Each exhale of our sadness and
Sorrow becomes the name for the breeze
blowing us down:
Kopernick, Gilbert, Otis, John Kronk,
E. Palmer, Charest, McDougal
Memory scattered like trash
before an elegiac wind.
Here our mother
witnessed pink petals scattering, foreshadowing
her cruel, elemental shattering.
There the grandfather we never knew,
a hit and run in the rainy dark,
dead on arrival at Receiving. We are still grieving.
Nothing remains but ash and ruin.
A black man on a bicycle stops,
leans in the car window and reassures us
That’s the house, you got the right one!
When he realizes we are not undercover
for Detroit PD, or The Detroit News, he grins.
We explain we are not
photographing the crack house just past
the vacant lot where they lived
but the mute, eloquent grass.
That was a long time ago he offers.
We smile and nod
in recognition
of a mutual loss.

Dom Polski
where they fell in love that New Year’s Eve
during World War II -
abandoned now -
though the cornerstone pledges this will not be so.

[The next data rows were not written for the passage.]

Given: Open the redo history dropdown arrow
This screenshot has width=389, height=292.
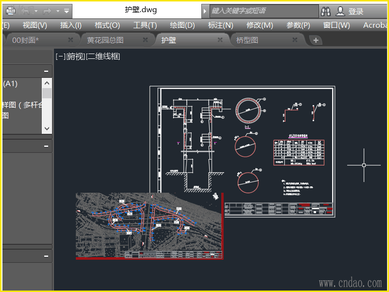Looking at the screenshot, I should point(58,11).
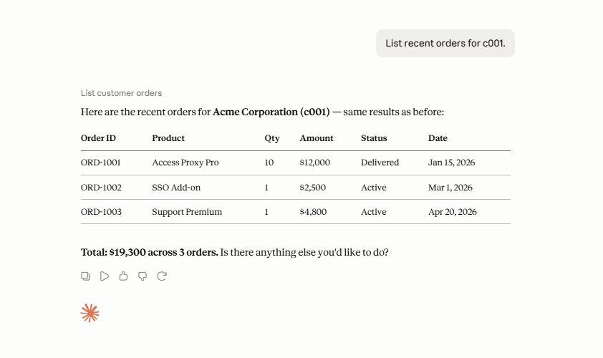603x358 pixels.
Task: Click the ORD-1001 order ID cell
Action: (x=101, y=163)
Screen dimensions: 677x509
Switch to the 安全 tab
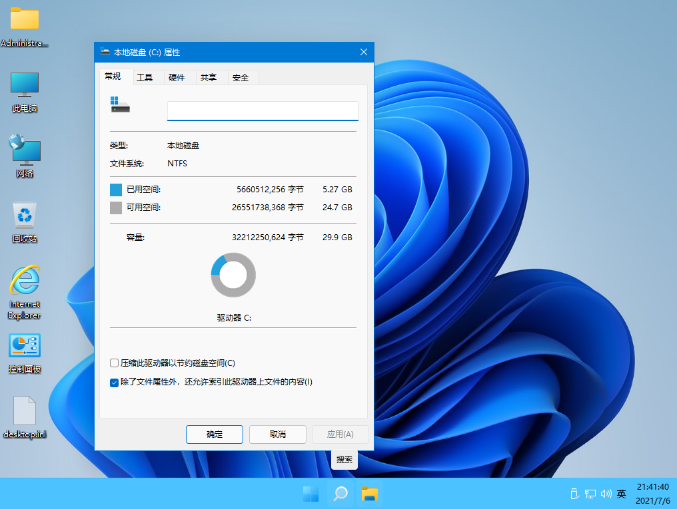click(x=242, y=77)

*Carved into the cornerstone of the abandoned Dom Polski hall on
Junction, near Michigan Avenue in Detroit.
“Reconciliation of unity is our strength. Polish Home of United
Associations.”
Unity can be a force for reconciliation, we are discovering,
possibly for the first time.
You behind the wheel of the rental car,
me with the map of the city - our beloved, in ruins –
spread out on my lap like a child
we are attempting to resuscitate.
At Mt. Olivet Cemetery we tear at grass
grown over the marble slab
until their names
Mary and Anthony Kostrzewski: Busia Dziadzia
are easily read
though our labor makes it painfully obvious
no one does.
Fingernails black with dirt
we scrub our hands at a nearby spigot
then roam a grassy section for the unmarked baby’s grave -
this little one conceived and born too early
and dead too soon
and no money for a headstone -
listening for a small voice calling
“Here, sisters, here!”
Only a flock of silent crows.
A solitary Monarch.
The constant roar of planes from the City Airport.
And each other.
You kneel and pray.
I collapse on the grass.
Done in by the miles we’ve traveled, the miles to go.

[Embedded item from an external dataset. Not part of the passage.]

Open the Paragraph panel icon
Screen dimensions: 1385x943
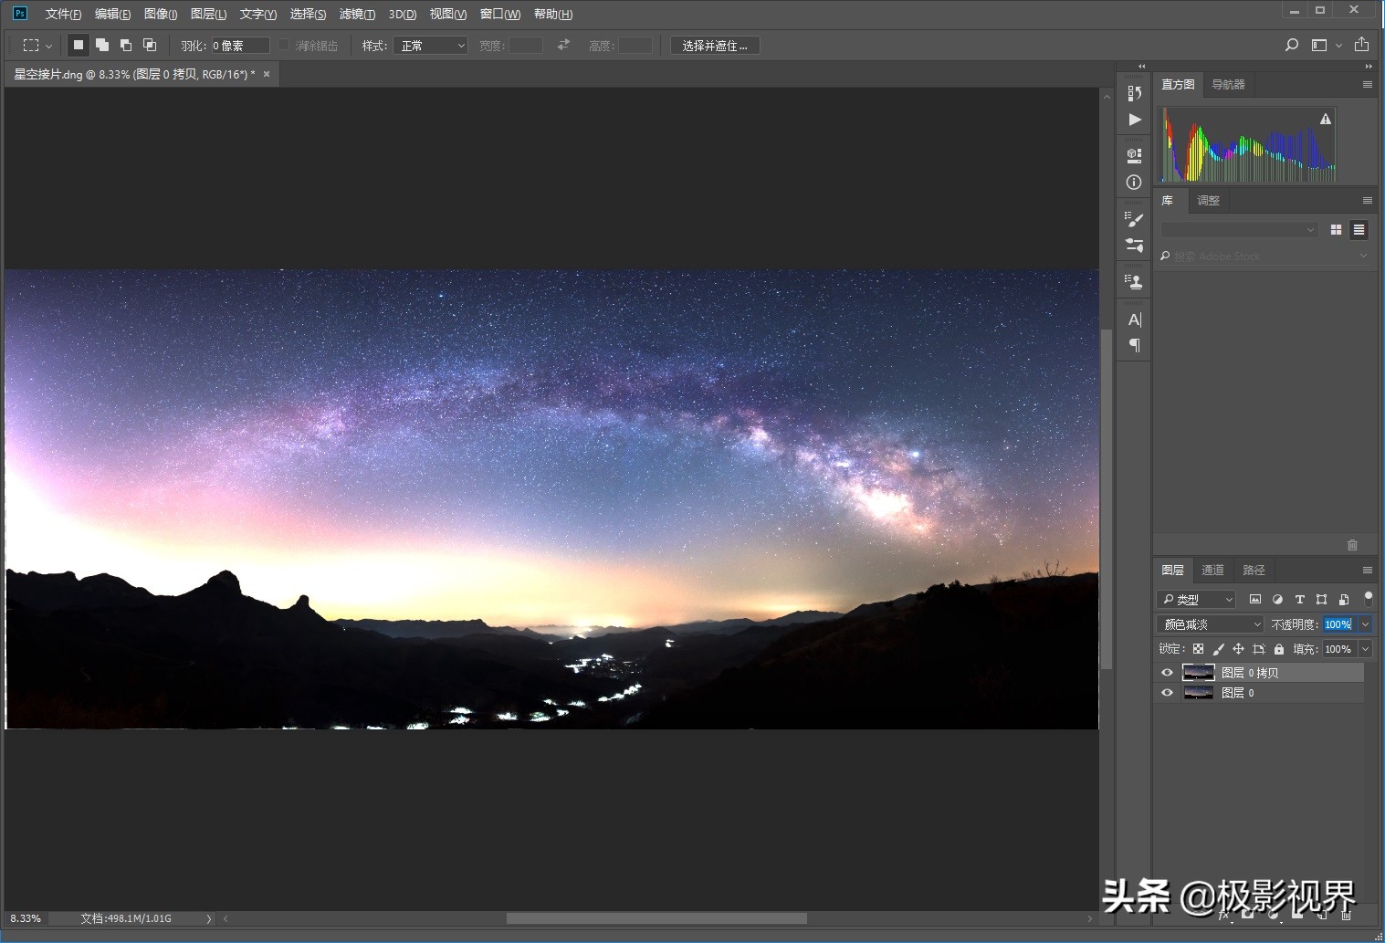(1134, 345)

Unsure of what we want we are ready
for whatever crosses our path:
chicory blooming by the roadside, the belch of exhaust,
sunlight filtered through the leaves of old trees.
Drivers shouting Stupid bitch, learn how to drive!
She never did, we recall, but walked the streets in all seasons
waiting for buses:
Conant, Warren, Jefferson, Woodward, Tireman, Joy.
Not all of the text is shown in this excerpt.